Granted, the algorithm had assigned Raina a relatively risky mix of investments, appropriate for a youngish investor with expert investment knowledge and a high tolerance for risk. Nonetheless this reminds would-be users that most robo-advisors are meant to track the markets, not make day-to-day tactical moves that might cushion the blow of a crash the way an active full-service broker, advisor or mutual fund would. If losing five years of gains in 53 days scares you, you need to dial back the growth skew in your investor profile or consider a different kind of investing vehicle.
Robert believes robo-advisors still provide the best investing solution for a vast swath of Canadians who lack both the investment knowledge to manage their own portfolio and the size of nest egg to make a fee-based advisor worthwhile.
Meanwhile asset allocation ETFs aren’t really competition, in his mind. Yes, they offer a managed portfolio. But choosing which fund to buy amounts to self-directed investing, something few investors are in a position to do. Most “need someone to hold their hand,” says Roberts, by choosing the asset mix and answering questions if needed. Robos do that cost-effectively.
One thing that people who are considering shifting their assets to robo-advisors need to factor in is whether it will trigger taxes or fees from the mutual fund accounts they’re divesting. If all you have are registered accounts, go for the robo with the lowest fees, Roberts suggests. But if your situation is more complicated, choose a provider that will handle the transfer in the most tax-efficient way possible.
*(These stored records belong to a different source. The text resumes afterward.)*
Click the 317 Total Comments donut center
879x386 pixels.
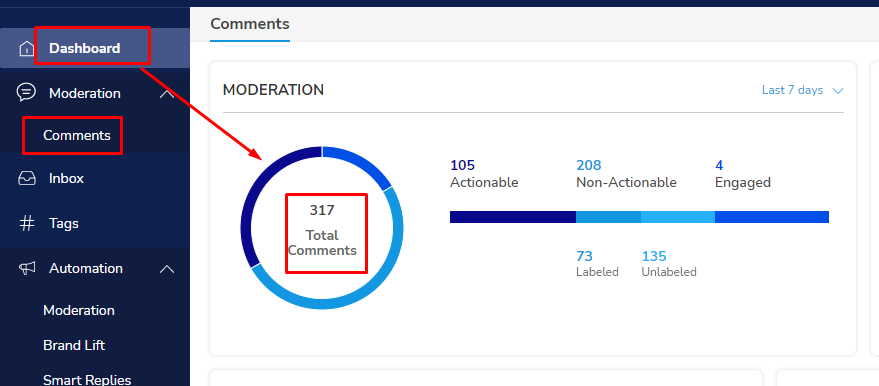322,230
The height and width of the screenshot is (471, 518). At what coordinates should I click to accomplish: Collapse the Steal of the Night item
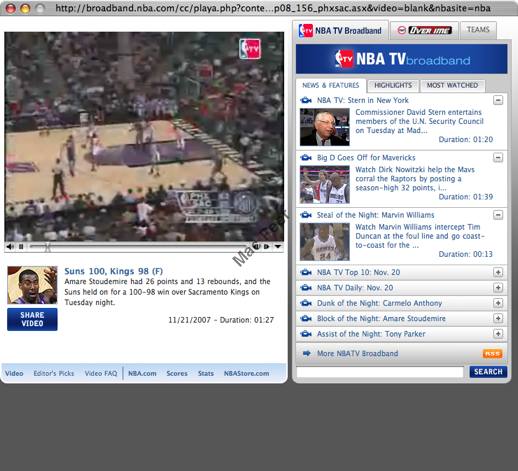[498, 215]
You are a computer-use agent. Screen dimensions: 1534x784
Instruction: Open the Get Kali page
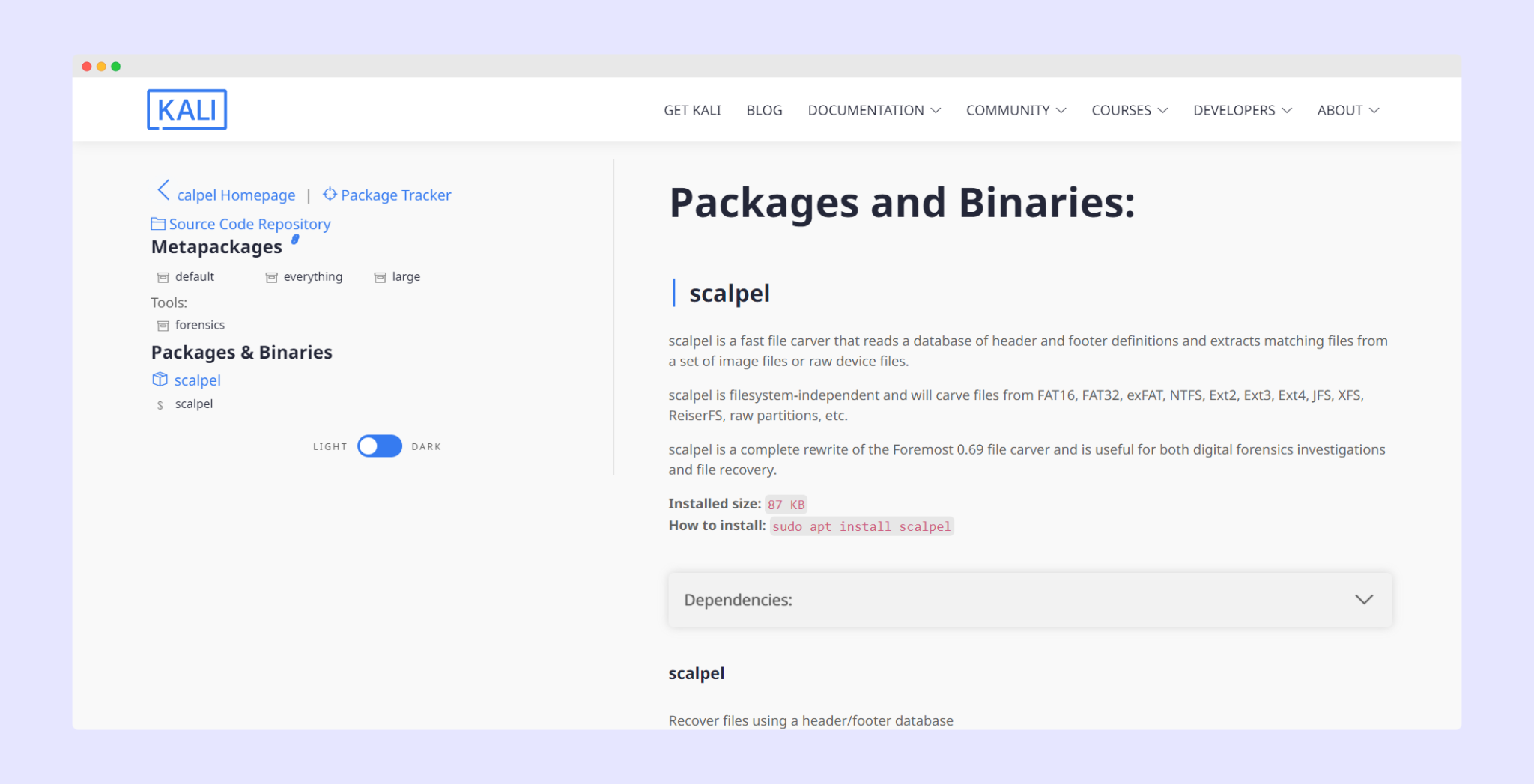(x=692, y=110)
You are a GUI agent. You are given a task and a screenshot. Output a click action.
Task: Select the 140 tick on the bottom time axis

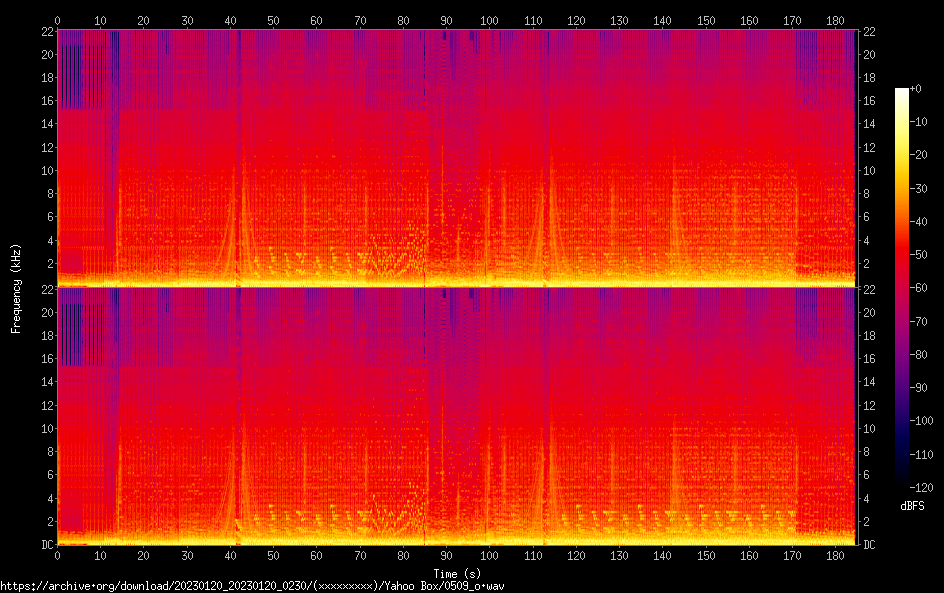pyautogui.click(x=661, y=555)
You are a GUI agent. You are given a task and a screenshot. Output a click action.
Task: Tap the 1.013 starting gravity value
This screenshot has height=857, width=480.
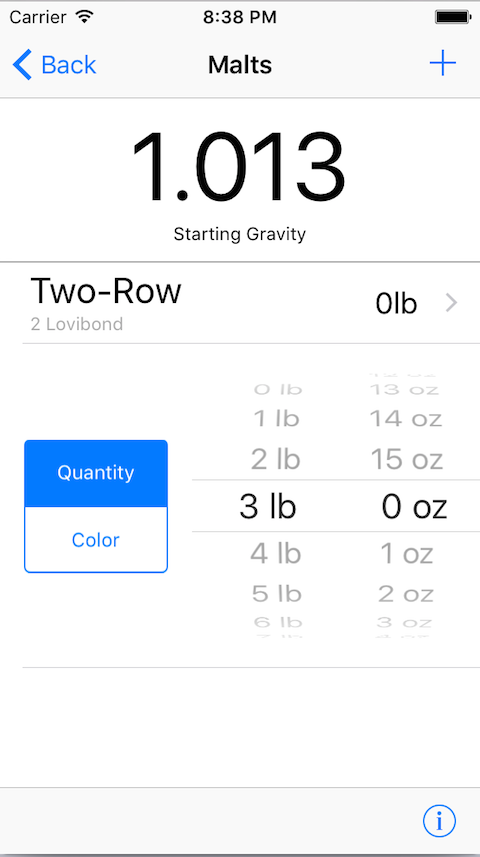(238, 167)

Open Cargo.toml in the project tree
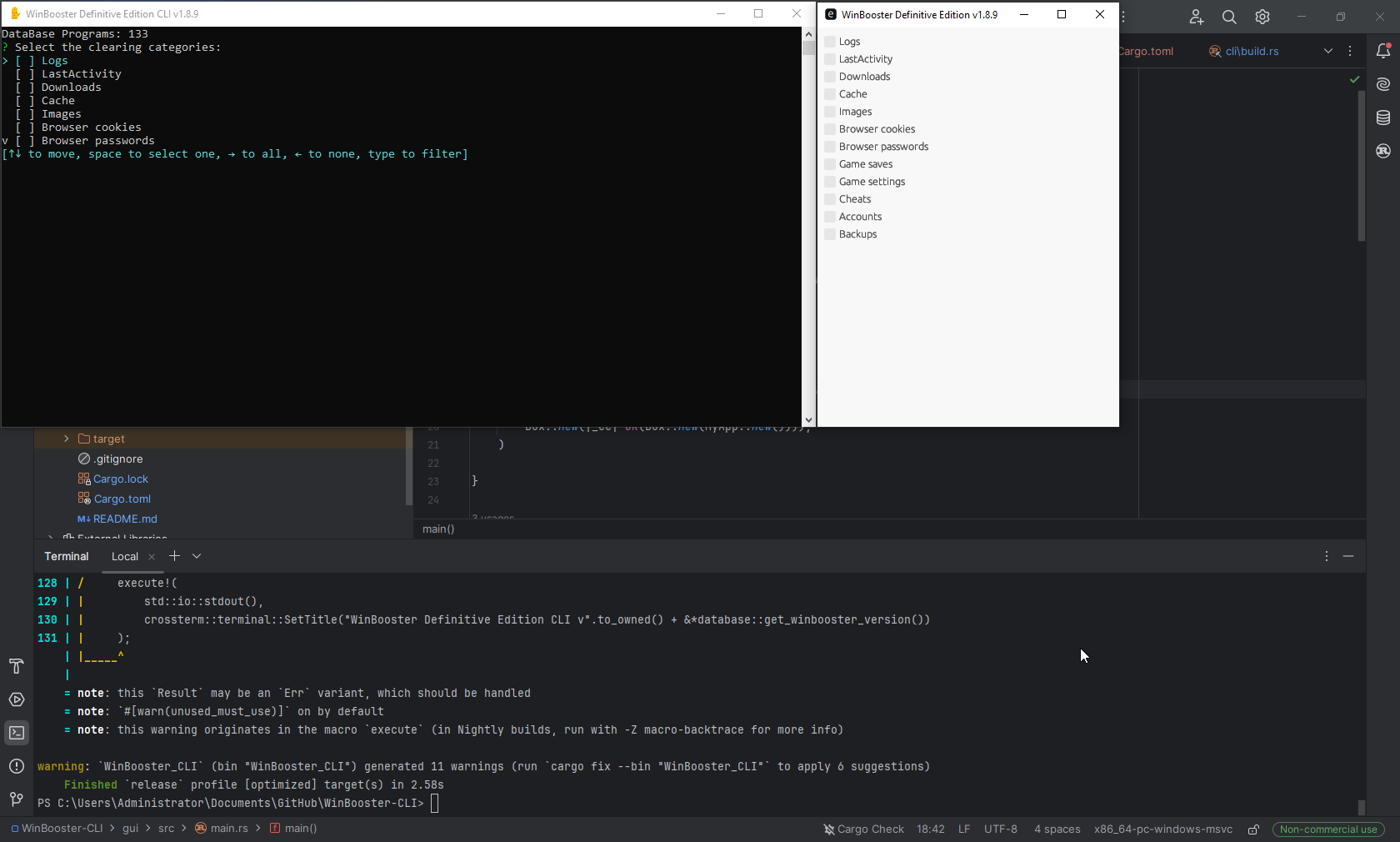[x=122, y=499]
Justwealth, Wealthsimple and CI Direct Investing all offer financial planning services, he notes.
The process of setting up an account with pretty much any robo-advisor begins with a questionnaire. This way the service gets to know what the account will be used for and the level of risk you’re comfortable with.
With some robo-advisors, the process involves an interview or text chat with one of their live representatives. After that, the algorithms get to work, deciding which of a selection of portfolios to place you in. You transfer money into the account and away you go.
Generally, robo clients don’t have to worry about trading fees—any rebalancing or changes in the portfolio are covered by the portfolio management fee. In most cases this fee is separate and additional to the underlying management expense ratio (MER) charged by the ETFs themselves. (iA Wealth Assist promises an all-inclusive fee of 0.7% per year, which may suit investors seeking maximum fee transparency.)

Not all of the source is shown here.